• DATA UNDER STUDY:
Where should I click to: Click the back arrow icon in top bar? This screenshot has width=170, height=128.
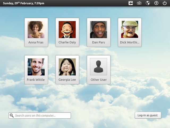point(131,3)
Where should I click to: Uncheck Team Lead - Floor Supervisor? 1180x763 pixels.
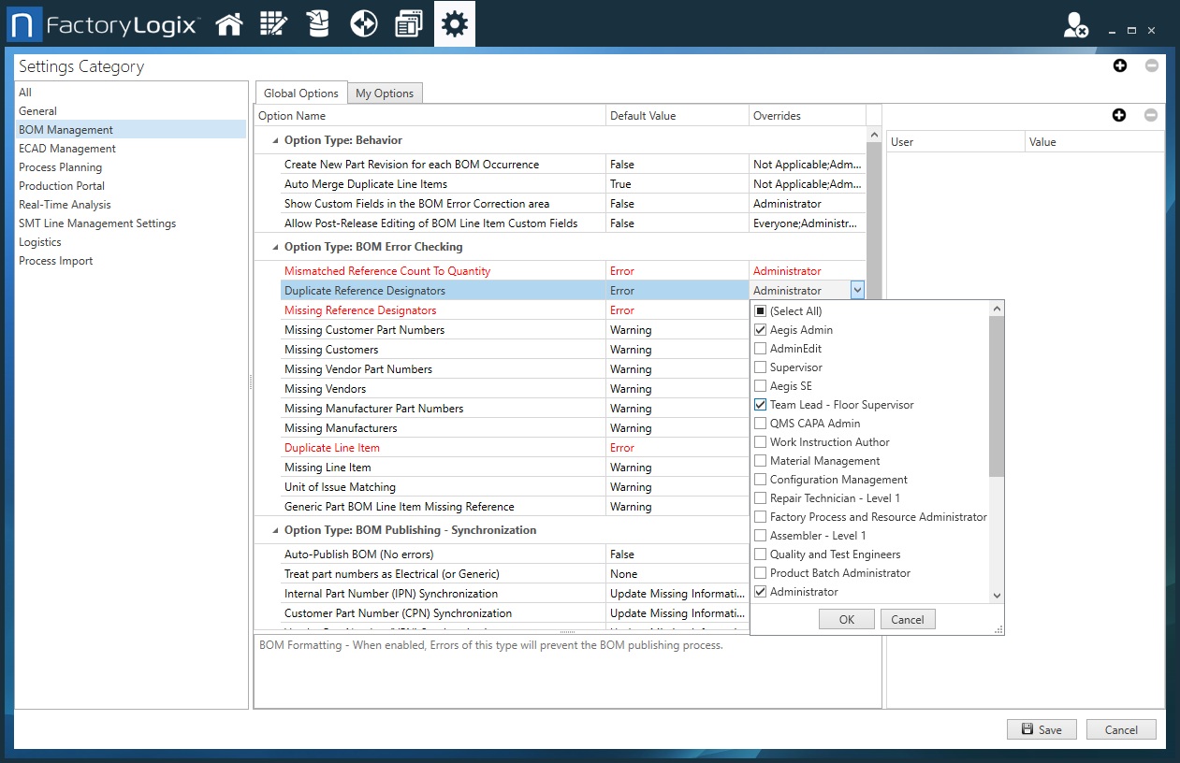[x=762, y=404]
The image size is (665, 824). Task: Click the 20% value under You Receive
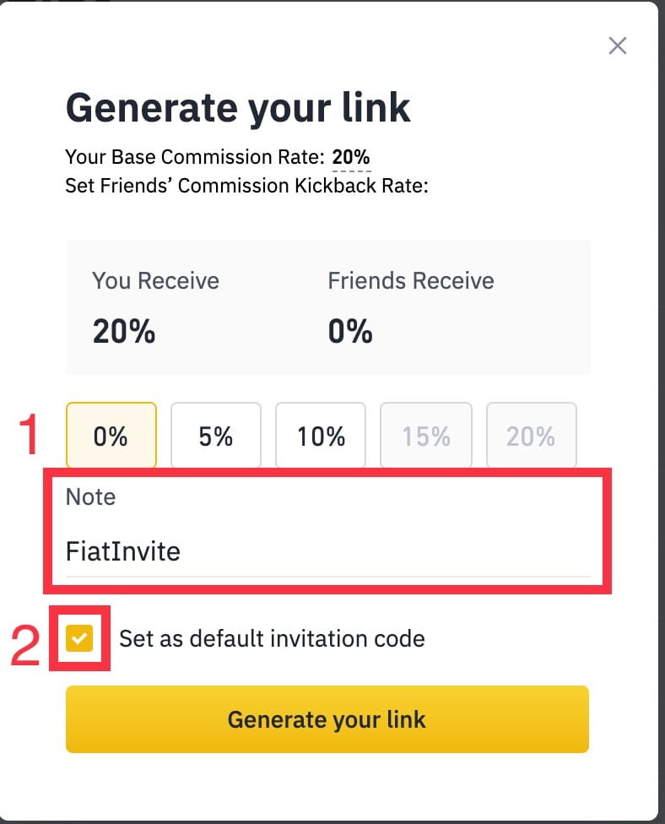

• WHAT YOU WILL DO: Except for pictures, copy the records above exactly.

• WRITTEN SOLUTION:
Where should I click to: Click the back arrow icon in top bar? This screenshot has width=170, height=128.
point(131,3)
Where should I click to: Uncheck Team Lead - Floor Supervisor? 1180x763 pixels.
[x=762, y=404]
The image size is (665, 824). Task: Click the 20% value under You Receive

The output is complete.